**Activity:**
Copy out every line of the data that follows, exactly.

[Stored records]
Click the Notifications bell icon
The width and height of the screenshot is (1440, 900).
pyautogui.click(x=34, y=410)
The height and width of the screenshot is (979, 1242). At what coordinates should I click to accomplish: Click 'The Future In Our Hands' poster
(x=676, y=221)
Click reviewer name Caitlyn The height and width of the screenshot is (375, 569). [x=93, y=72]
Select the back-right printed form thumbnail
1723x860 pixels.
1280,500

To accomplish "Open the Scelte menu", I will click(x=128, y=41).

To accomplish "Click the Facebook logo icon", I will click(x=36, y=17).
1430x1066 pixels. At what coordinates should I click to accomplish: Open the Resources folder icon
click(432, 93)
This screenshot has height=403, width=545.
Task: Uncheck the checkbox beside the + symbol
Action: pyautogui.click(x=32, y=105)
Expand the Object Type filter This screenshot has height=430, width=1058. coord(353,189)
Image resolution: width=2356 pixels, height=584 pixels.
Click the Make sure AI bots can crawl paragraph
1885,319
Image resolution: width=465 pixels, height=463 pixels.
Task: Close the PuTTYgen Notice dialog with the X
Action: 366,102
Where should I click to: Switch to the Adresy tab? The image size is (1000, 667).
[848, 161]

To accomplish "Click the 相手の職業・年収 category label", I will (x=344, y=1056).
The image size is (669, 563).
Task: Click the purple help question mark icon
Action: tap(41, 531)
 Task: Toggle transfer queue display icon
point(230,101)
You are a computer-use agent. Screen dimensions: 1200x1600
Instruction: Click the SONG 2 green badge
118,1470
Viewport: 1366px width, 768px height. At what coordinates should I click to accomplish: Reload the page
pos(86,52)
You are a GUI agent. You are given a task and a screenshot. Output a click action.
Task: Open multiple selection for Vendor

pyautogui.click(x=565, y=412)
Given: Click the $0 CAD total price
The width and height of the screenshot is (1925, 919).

**Task answer:**
Click the Notifications bell icon
The width and height of the screenshot is (1440, 900).
pyautogui.click(x=34, y=410)
The height and width of the screenshot is (979, 1242). At what coordinates should I click to accomplish: Click 'The Future In Our Hands' poster
(x=676, y=221)
Click reviewer name Caitlyn The height and width of the screenshot is (375, 569). [x=93, y=72]
Select the back-right printed form thumbnail
1723x860 pixels.
1280,500

To accomplish "Open the Scelte menu", I will click(x=128, y=41).

To accomplish "Click the Facebook logo icon", I will click(x=36, y=17).
1430x1066 pixels. At what coordinates should I click to accomplish: Open the Resources folder icon
click(432, 93)
This screenshot has height=403, width=545.
Task: Uncheck the checkbox beside the + symbol
Action: pyautogui.click(x=32, y=105)
Expand the Object Type filter This screenshot has height=430, width=1058. coord(353,189)
Image resolution: width=2356 pixels, height=584 pixels.
Click the Make sure AI bots can crawl paragraph
1885,319
Image resolution: width=465 pixels, height=463 pixels.
Task: Close the PuTTYgen Notice dialog with the X
Action: 366,102
Where should I click to: Switch to the Adresy tab? The image size is (1000, 667).
[848, 161]

To accomplish "Click the 相手の職業・年収 category label", I will (x=344, y=1056).
The image size is (669, 563).
Task: Click the purple help question mark icon
Action: tap(41, 531)
 Task: Toggle transfer queue display icon
point(230,101)
You are a computer-use agent. Screen dimensions: 1200x1600
Instruction: Click the SONG 2 green badge
118,1470
Viewport: 1366px width, 768px height. At what coordinates should I click to accomplish: Reload the page
pos(86,52)
You are a GUI agent. You are given a task and a screenshot. Output a click action.
Task: Open multiple selection for Vendor

pyautogui.click(x=565, y=412)
Given: Click the $0 CAD total price
The width and height of the screenshot is (1925, 919).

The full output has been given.